A Wreath of Flowers, 1884, William Brymner
Brymner returned to Ottawa in 1880 to accept the position of headmaster at the new Ottawa Art School. Teaching helped fund a second trip to France in 1881, but rheumatic fever soon forced his return in to Ottawa, where he spent the winter recovering. The following year Brymner sent his first works to the annual exhibitions of the Art Association of Montreal (AAM) and the Royal Canadian Academy of Arts (RCA), held jointly that year in Montreal. In 1883 Brymner was made an associate of the RCA. That summer found him back in France, sketching at Pontaubert with British painter Frederick Brown. He also visited Yorkshire, England, where he returned the following May for another seven months. There he painted with British artist Frederick William Jackson and Canadian-born James Kerr Lawson. At Runswick Bay he painted his first major canvas, A Wreath of Flowers (above), which he sent to the RCA exhibition. Based on outdoor life studies, this painting typifies Brymner’s youthful style, showing his early narrative interests; demonstrating his mastery of the human figure and landscape, as well as his refined tonal naturalism.


The Weaver, 1885, William Brymner
Brymner spent the summer of 1885 in Canada, travelling in the Baie-Saint-Paul region of Quebec as he applied French painting methods to Canadian subjects. He produced some of his best work around this time, including Sad Memories and The Weaver (above), painted at Baie-Saint-Paul. Another work from this period, Crazy Patchwork, depicts his younger sister. He quickly built a reputation as one of the outstanding Canadian figure and landscape painters of his generation.
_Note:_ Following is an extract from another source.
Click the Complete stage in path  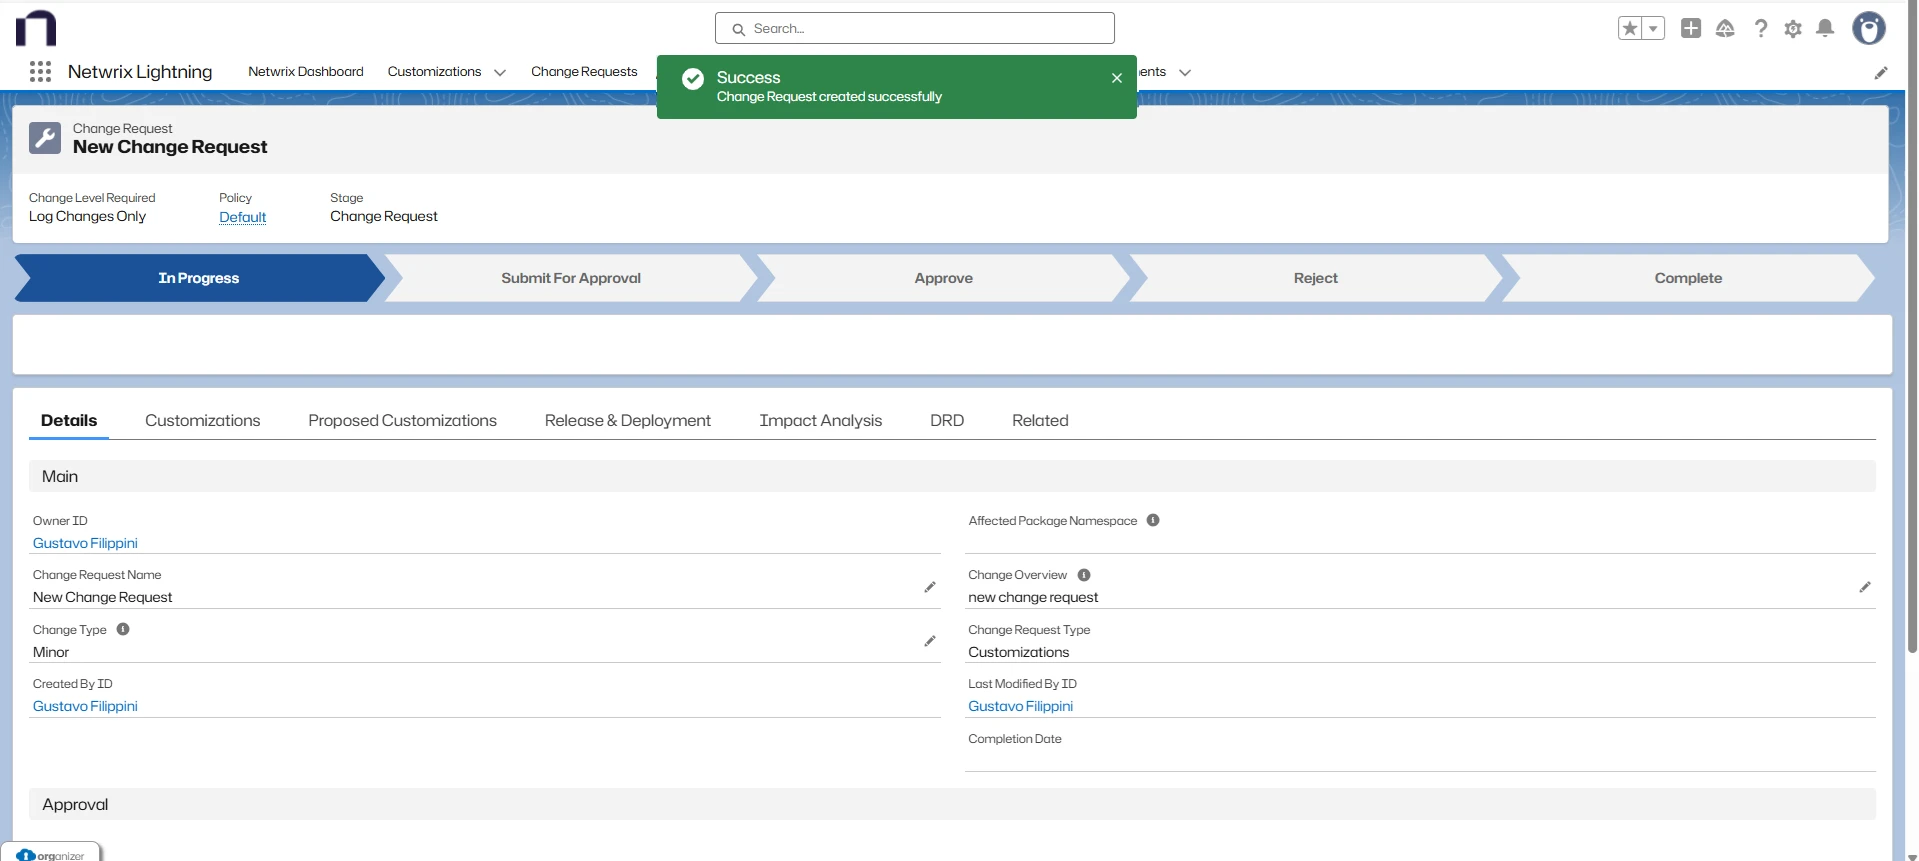[1687, 278]
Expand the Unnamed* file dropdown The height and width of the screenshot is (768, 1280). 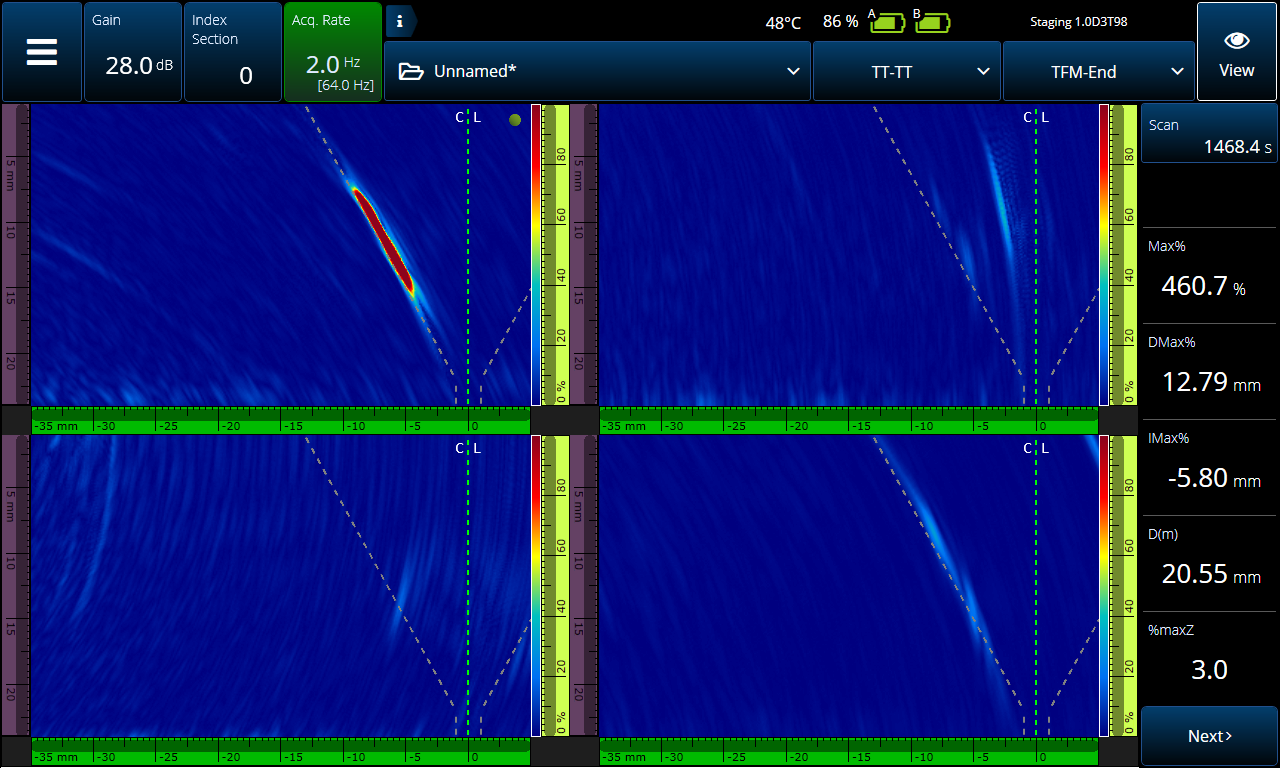793,72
In February 1886 he was elected a full member of the RCA. His diploma piece, A Wreath of Flowers, was one of four of his paintings featured in the Canadian section of the Colonial and Indian Exhibition held that summer in London, England.
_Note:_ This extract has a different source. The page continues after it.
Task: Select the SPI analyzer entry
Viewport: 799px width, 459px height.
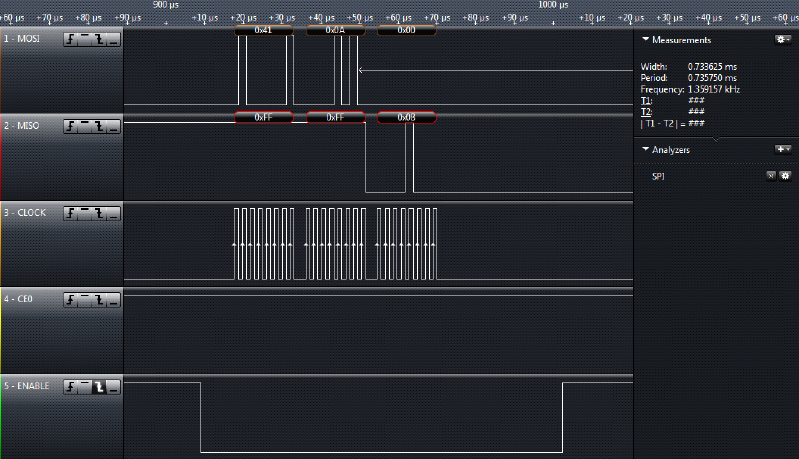Action: 658,176
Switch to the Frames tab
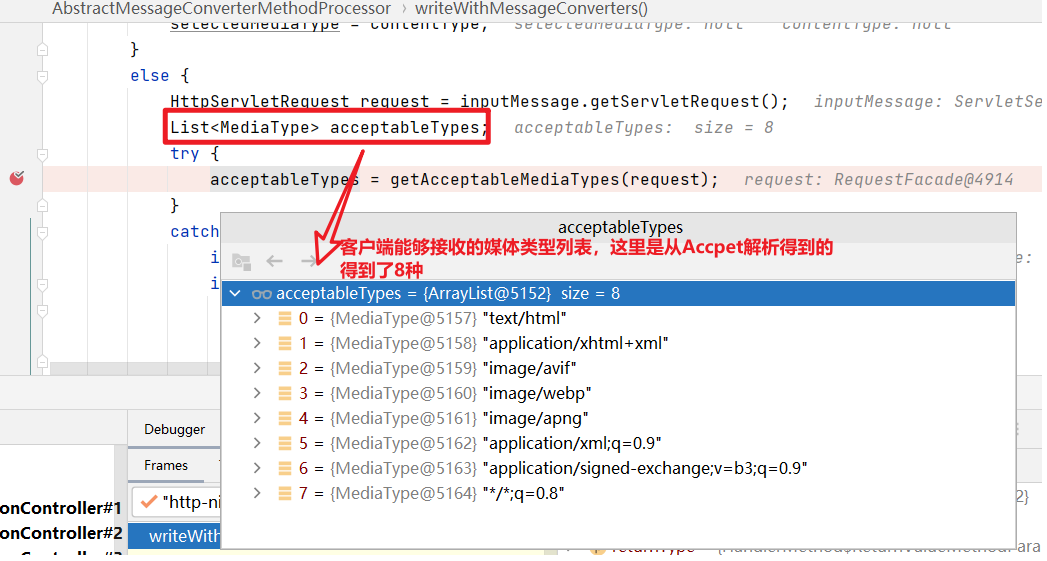Screen dimensions: 1047x561 pyautogui.click(x=166, y=465)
Though his Canadian Rockies paintings were done in the summer, Brymner painted outside all year around.
Also in 1886 Brymner became a member of the Ontario Society of Artists. About the same time he took a trip by train through western Canada, during which he painted at the Blackfoot Indian Reserve in Gleichen, Alberta (southeast of Calgary), and in the Selkirk Mountains. He travelled to the Canadian Rockies again 1892 on a major commission for the Canadian Pacific Railway to produce scenic views for public display, some of which were exhibited at the World’s Columbian exposition in Chicago in 1893. He returned west the next year to work in Field and Glacier, B.C., and again in Gleichen.

The Picture Book, 1898, William Brymner
Bonsecours Church and Market,
1913, William Brymner
By the 1890s Brymner had developed a distinctly personal style. Landscape painting was his primary interest, but he also produced some notable genre and portrait paintings as exemplified by The Picture Book (above), from 1898. Brymner's interpretation of the Can-adian landscape grew more painterly and concerned with atmospheric effects as the decade progressed. A similar trend towards intimate, evocative portrayals occurs in his figure paintings, many executed in watercolor, his preferred medium in these years. Portrait of a Boy (below) from 1897, and The Picture Book, both watercolor on linen, bear com-parison with the tonal compositions of James McNeill Whistler. Trips to Venice in 1901 and 1902, where he painted with James Wilson Morrice and Maurice Galbraith Cullen, and to sunny Martigues, France, in 1908 further dir-ected Brymner towards a more impressionistic style.

Portrait of a Boy,
William Brymner
In 1907 Brymner was elected vice-president of the RCA and two years later became its president. In 1916 he had a solo exhibition at the Arts Club of Montreal. A year later, a stroke effectively ended his painting career, and forced his resignation as president of the RCA. In early 1921, after a second solo exhibition at the Arts Club, he retired from teaching to travel with his wife, mainly in France and Italy. He died that same year at the age of sixty-six while visiting her family in Wallasey, England.